La rabbia di uno stato di cose dove in Italia nel 2021 ci sono stati ad oggi 103 femminicidi con un’incremento sia generale sia di quelli compiuti dal partner, mentre nel mondo sono morte ammazzate 375 persone transgender e non conforming, di cui il 58% erano sex worker e il 43% migranti.
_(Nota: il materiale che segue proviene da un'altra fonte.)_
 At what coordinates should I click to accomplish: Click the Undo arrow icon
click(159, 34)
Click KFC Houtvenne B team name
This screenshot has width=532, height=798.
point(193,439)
Uno stato di cose che non è in Italia, ma nel mondo, un mondo che sembra andare indietro, in molti sensi, rispetto alle conquiste fatte. Infatti mentre nel 2021 la Turchia esce dalla Convenzione di Istanbul, la Polonia (anch’essa in corsa per uscire dalla convenzione) nel 2020 approva una modifica di legge che rende accessibile l’aborto solo in caso di violenza sessuale, incesto e pericolo di vita, l’Ungheria rende obbligatorie a scuola materie basate sul genere suddivise in maschili e femminili sotto lo statuto di “educazione alla famiglia”, l’Italia permette a comuni e regioni la delibera per l’ingresso di personale cattolico e movimenti antiabortisti in luoghi laici come gli ospedali, i consultori, i cav. In questo stato di cose, gli argomenti comuni sono il ripristino totale del valore della famiglia tradizionale e impedire ogni tentativo e messa in discussione di questi principio, la stessa famiglia tradizionale ritenuta da pubblici dati il primo luogo di femminicidi e violenza.
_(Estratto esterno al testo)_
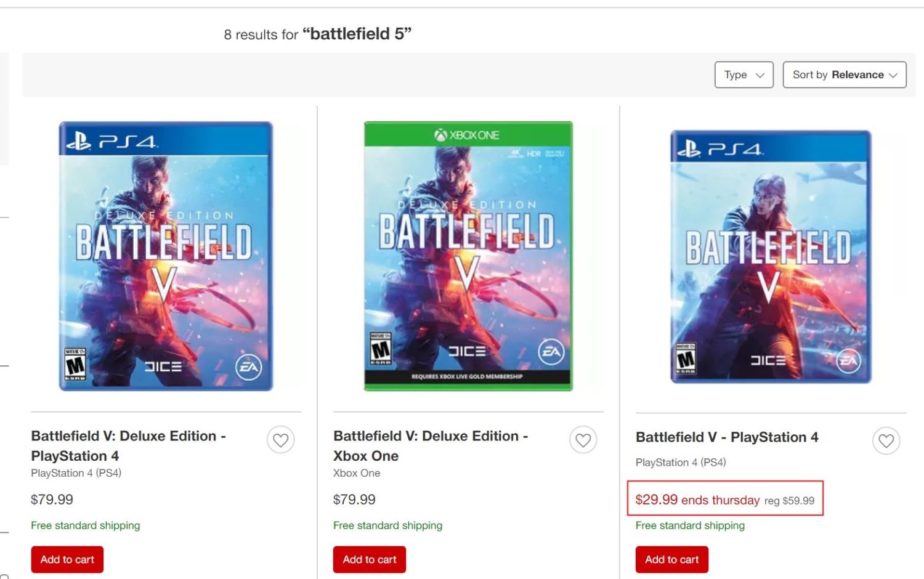
Task: Open the Type filter dropdown
Action: pyautogui.click(x=744, y=75)
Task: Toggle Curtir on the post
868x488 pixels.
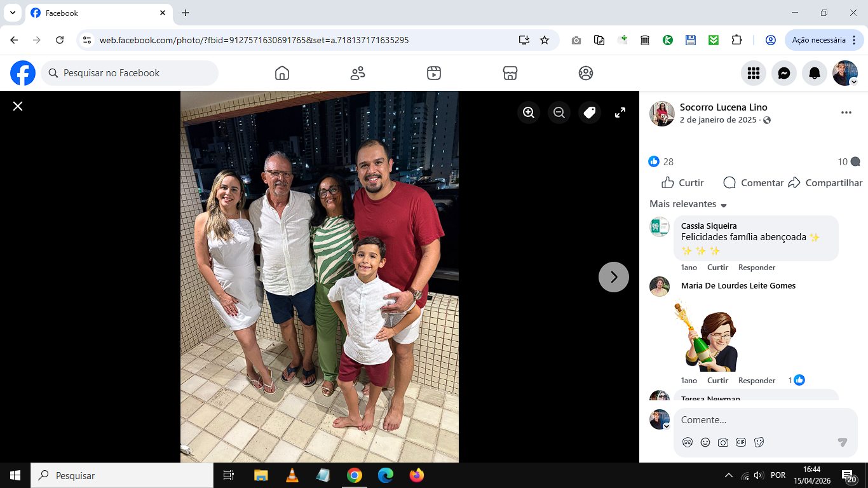Action: pyautogui.click(x=682, y=182)
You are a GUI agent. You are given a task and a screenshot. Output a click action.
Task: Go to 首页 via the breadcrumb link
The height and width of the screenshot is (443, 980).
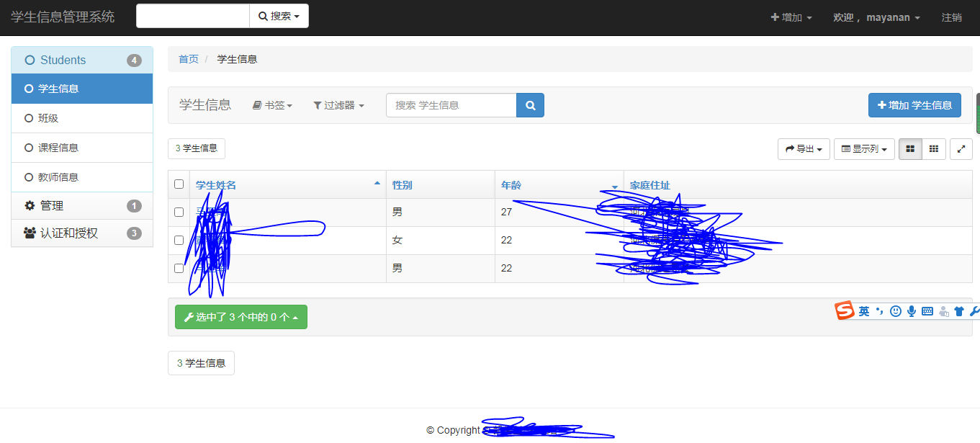[x=188, y=58]
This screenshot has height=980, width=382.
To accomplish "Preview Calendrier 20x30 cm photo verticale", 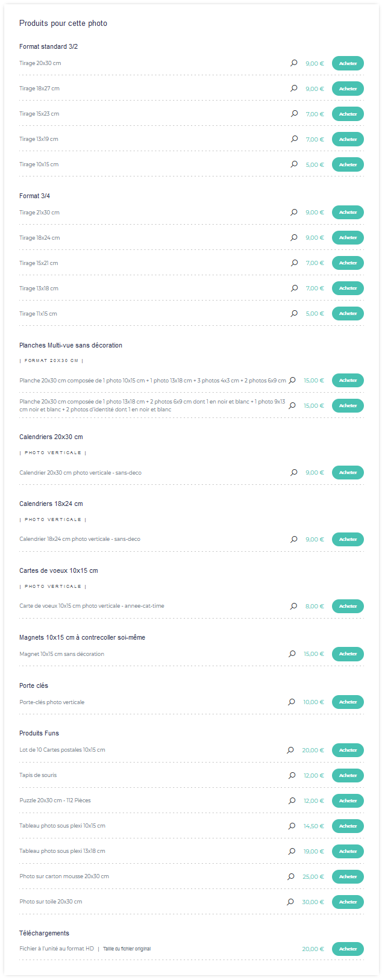I will click(294, 472).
L’altro argomento comune è la solita e solida alleanza con le destre e i neofascismi. È un caso che si vada indietro nelle conquiste delle lotte da parte delle minoranze mentre i neofascismi prendono spazio e cercano di organizzarsi attraverso discorsi populisti e alleanze con gruppi cattolici più e meno potenti? NO. Purtroppo sappiamo chi sono Erdogan e Orban, sappiamo quanto sia cattolica e nazionalista la Polonia e che le giunte che favoriscono l’ingresso degli antiabortisti nei luoghi pubblici sono quelle di Lega e Fratelli d’Italia oltre ai soliti gruppuscoli. Sappiamo come antifascismo e antisessismo sono insieme, o non saranno! Per questo saremo il 27 per le strade di Roma, concentramento ore 14.00 Piazza della Repubblica, e ogni giorno accanto Non una di Meno e il movimento transfemminista.